The Man in the High Castle. Philip K. Dick. New York: Mariner Books, 2012.

The Man in the High Castle. TV Series created by Frank Spotnitz and adapted from the novel by Philip K. Dick. 2015-present.

Submission: A Novel. Michel Houellebecq. New York: Picador, 2016.

Children of Men. A film directed by Alfonso Cuarón. 2006.

The Lives of Others. A film directed by Florian Henckel von Donnersmack. 2006.

 

One of the great manipulative techniques of political leaders is to claim insight into the nature of history, whether it is more recent pronouncement like George W. Bush’s assertion that history is the global expansion of freedom and democracy or Barrack Obama’s belief that the arc of history bends towards his understanding of justice or past ones like Woodrow Wilson’s proclamation that the United States is “to make the world safe for democracy.” The truth is that nobody knows what history will be in the future: there is no Archimedean vantage point where one can step outside of history to know it. Such attempts are to construct a historical account is to create, to use Voegelin’s term, “second realities” and engage in a type of “magical thinking.” When such claims are made in politics, and people are persuaded in such a belief, great damage is often done to the body politics and to those nations who were unfortunate to be in the way.

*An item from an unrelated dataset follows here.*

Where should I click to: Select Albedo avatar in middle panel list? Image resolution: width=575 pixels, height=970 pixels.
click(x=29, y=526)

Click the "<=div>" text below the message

One potential cure to magical thinking is the counterfactual. This type of analysis is employed less frequently in the social sciences with its various statistical and rational choice models – which may partially explain why social scientists tend to be bad predictors – but still is used frequently and more effectively in literature, television, and film. The counterfactual shows that history has no inherently meaning or direction. What we think was inevitable or will be inevitable is merely our imposition of significance upon certain events and sequence them in our historical account. The counterfactual demonstrates to us this is not the case: if history could have been different in the past, it can also be different in the future. To speak of an arc of history is simply to practice ivy-educated voodoo.

The recent number of dystopian books, television shows, and films may be a reaction against this Hegelian-speak of history (of course, there are also other reasons that can be attributed to the current popularity of this genre, such as the dominance of globalization and technology in our lives). Dystopian fiction usually expresses our anxieties and fears of the future but it can be set in the past to point out how things might have wound up differently than today. In these two ways, both past and present, the dystopian genre illuminates what our present worries are and demonstrating that nothing was and will be inevitable.

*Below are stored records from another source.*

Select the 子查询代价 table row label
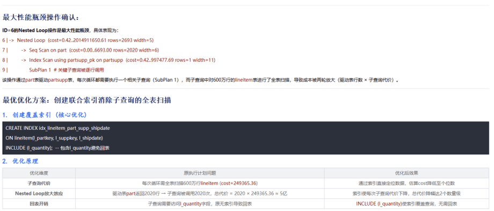Screen dimensions: 494x211 [x=39, y=184]
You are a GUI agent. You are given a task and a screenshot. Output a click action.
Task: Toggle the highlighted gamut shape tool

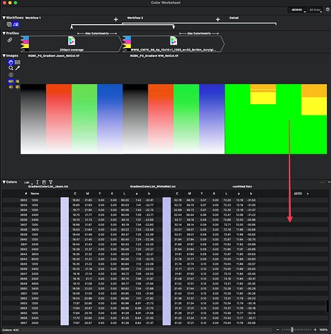[x=11, y=62]
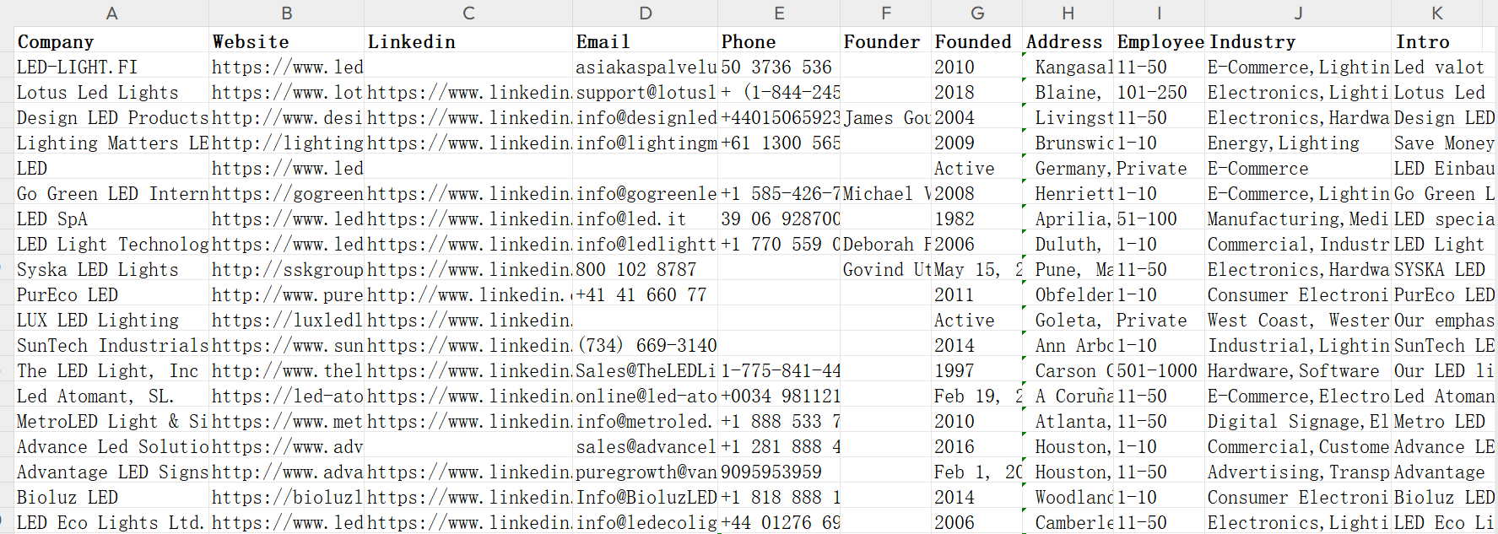Image resolution: width=1498 pixels, height=534 pixels.
Task: Select column A header
Action: [x=111, y=13]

In The Man in the High Castle, we see that agency, or a recapture of one’s agency is the theme that runs throughout both throughout the novel and television series. Having been defeated in World War II, America in The Man in the High Castle is divided into three regions with the Japanese occupying the west coast, the Nazi’s the east, and the intermountain west acting as a buffer zone between the two great global powers. Both the novel and the television series focus on a group of Americans who live in San Francisco in 1962 as subjects of Imperial Japan. Whereas the television series emphasizes the American resisting their Asiatic overlords, the novel examines the psychology of Americans who are subservient and second-rate to their Japanese masters.

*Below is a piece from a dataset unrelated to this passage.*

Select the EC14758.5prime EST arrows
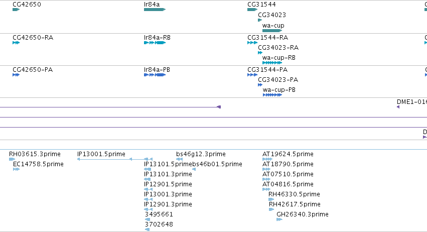Image resolution: width=427 pixels, height=232 pixels. click(17, 169)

What sets The Man in the High Castle apart from other counterfactual novels of World War II is that there is a novel within the novel. In the counterfactual, The Man in the High Castle, the characters read the forbidden novel, The Grasshopper Lies Heavy, where the United States win World War II, only to engage in a race of global dominance with the British Empire afterwards. By placing a counterfactual reality at the center of a counterfactual novel, Dick challenges the reader to doubt the history we recognize as true. We do live in a reality where the United States won World War II and democratic life reigns. But we also live in a reality where genocide, ethnic cleaning, and terrorism also exist. The Man in the High Castle asks us whether our understanding of history is accurate. Seen from another perspective, it might be different. By raising the question what constitutes history, The Man in the High Castle challenges those who claim to know what history was or will be.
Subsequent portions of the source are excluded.